[FRG-198] Farrago returns inconsistent results depending on whether or not a column is indexed

dynamobi-build commented 12 years ago

[reporter="zfong", created="Sat, 9 Sep 2006 21:19:46 -0500 (GMT-05:00)"] This following illustrates the problem:

create table tt(a char(5) primary key, b char(5));
insert into tt values('t1a1', 't1a1');
insert into tt values('t2a2', 't2a2');

select * from tt where a > 't1a1'

returns:

+--------+---------+
| A | B |
+--------+---------+
| t1a1 | t1a1 |
| t2a2 | t2a2 |
+--------+---------+

which is wrong. But the following returns the correct result:

select * from tt where b > 't1a1';

+--------+--------+
| A | B |
+--------+--------+
| t2a2 | t2a2 |
+--------+--------+

I found this while testing the ReshapeExecStream. It has the same problem, and I suspect the reason is the same, since it's using very similar logic as the btree index search. The value tuple that's set up in Farrago and then passed to Fennel for the literal comparisons is not blank padded out to 5 characters in this case. Therefore, when compareTuples() is called on 't1a1 ' vs 't1a1', the result is greater than and therefore, the first row is returned when it shouldn't be.

Residuals will probably have the same problem. So, at least we're all consistently wrong :-).

dynamobi-build commented 12 years ago

[author="jvs", created="Mon, 11 Sep 2006 15:52:19 -0500 (GMT-05:00)"] The right place for the fix is probably in org.eigenbase.sarg.SargEndpoint.convertString. When the type is CHAR, we should pad.
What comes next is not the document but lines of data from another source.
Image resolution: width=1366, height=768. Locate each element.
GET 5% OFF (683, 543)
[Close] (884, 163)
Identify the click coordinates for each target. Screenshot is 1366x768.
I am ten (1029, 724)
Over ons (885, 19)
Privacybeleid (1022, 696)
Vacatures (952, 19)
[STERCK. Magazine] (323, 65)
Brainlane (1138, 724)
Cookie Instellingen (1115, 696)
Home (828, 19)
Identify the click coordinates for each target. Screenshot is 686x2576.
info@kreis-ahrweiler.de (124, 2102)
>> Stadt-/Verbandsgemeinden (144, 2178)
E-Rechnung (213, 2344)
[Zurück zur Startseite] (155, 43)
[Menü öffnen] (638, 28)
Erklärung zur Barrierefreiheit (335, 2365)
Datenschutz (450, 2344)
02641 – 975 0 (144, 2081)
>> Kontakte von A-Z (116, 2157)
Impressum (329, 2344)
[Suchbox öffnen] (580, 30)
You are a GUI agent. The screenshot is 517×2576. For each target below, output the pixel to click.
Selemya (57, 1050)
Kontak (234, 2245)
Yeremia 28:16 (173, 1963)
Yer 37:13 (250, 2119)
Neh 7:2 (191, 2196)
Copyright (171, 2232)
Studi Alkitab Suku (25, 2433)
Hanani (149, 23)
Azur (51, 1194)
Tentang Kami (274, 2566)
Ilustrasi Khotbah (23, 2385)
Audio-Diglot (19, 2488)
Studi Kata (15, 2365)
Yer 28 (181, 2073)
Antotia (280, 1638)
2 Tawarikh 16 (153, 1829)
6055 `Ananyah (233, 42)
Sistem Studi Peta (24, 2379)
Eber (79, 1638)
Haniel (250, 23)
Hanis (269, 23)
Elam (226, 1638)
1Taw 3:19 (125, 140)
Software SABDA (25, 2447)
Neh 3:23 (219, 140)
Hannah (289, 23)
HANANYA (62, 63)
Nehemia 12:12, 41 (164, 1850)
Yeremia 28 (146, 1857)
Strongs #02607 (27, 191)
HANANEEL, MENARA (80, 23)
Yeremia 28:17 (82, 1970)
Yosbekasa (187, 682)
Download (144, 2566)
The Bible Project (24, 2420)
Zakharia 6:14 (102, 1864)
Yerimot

For VARCHAR, we can leave it as is since there the executor takes care of the implicit trim during comparison (although trimming the search value here could shave off cycles per-row).

dynamobi-build commented 12 years ago

[author="jvs", created="Mon, 11 Sep 2006 15:56:22 -0500 (GMT-05:00)"] Actually, need to review the VARCHAR case; not for the executor, but for endpoint comparison during sarg interval arithmetic. We use compareTo for that, so probably need to trim all VARCHAR values to match the PAD SPACE collation rules (just like we do during execution).

dynamobi-build commented 12 years ago

[author="zfong", created="Mon, 11 Sep 2006 17:45:21 -0500 (GMT-05:00)"] Hmmm ... if the fix is going to be in the sarg expression code, then that will not address the reshape exec stream case, because I'm not using sarg expression analysis to determine whether or not an expression can be processed by the reshape. That's because the analysis is slightly different. Reshape cannot handle IN or both an upper and lower bound range. However, it can handle =.

I was hoping the fix would be somewhere in FennelRelUtil.convertTuplesToBase64String, which the reshape exec stream does use.

dynamobi-build commented 12 years ago

[author="jvs", created="Mon, 11 Sep 2006 21:57:25 -0500 (GMT-05:00)"] I'm fixing it in sargs, because it's broken there even outside of execution: the coordinate value needs to use the trimmed (for VARCHAR) or padded (for CHAR) representation as canonical when combining intervals.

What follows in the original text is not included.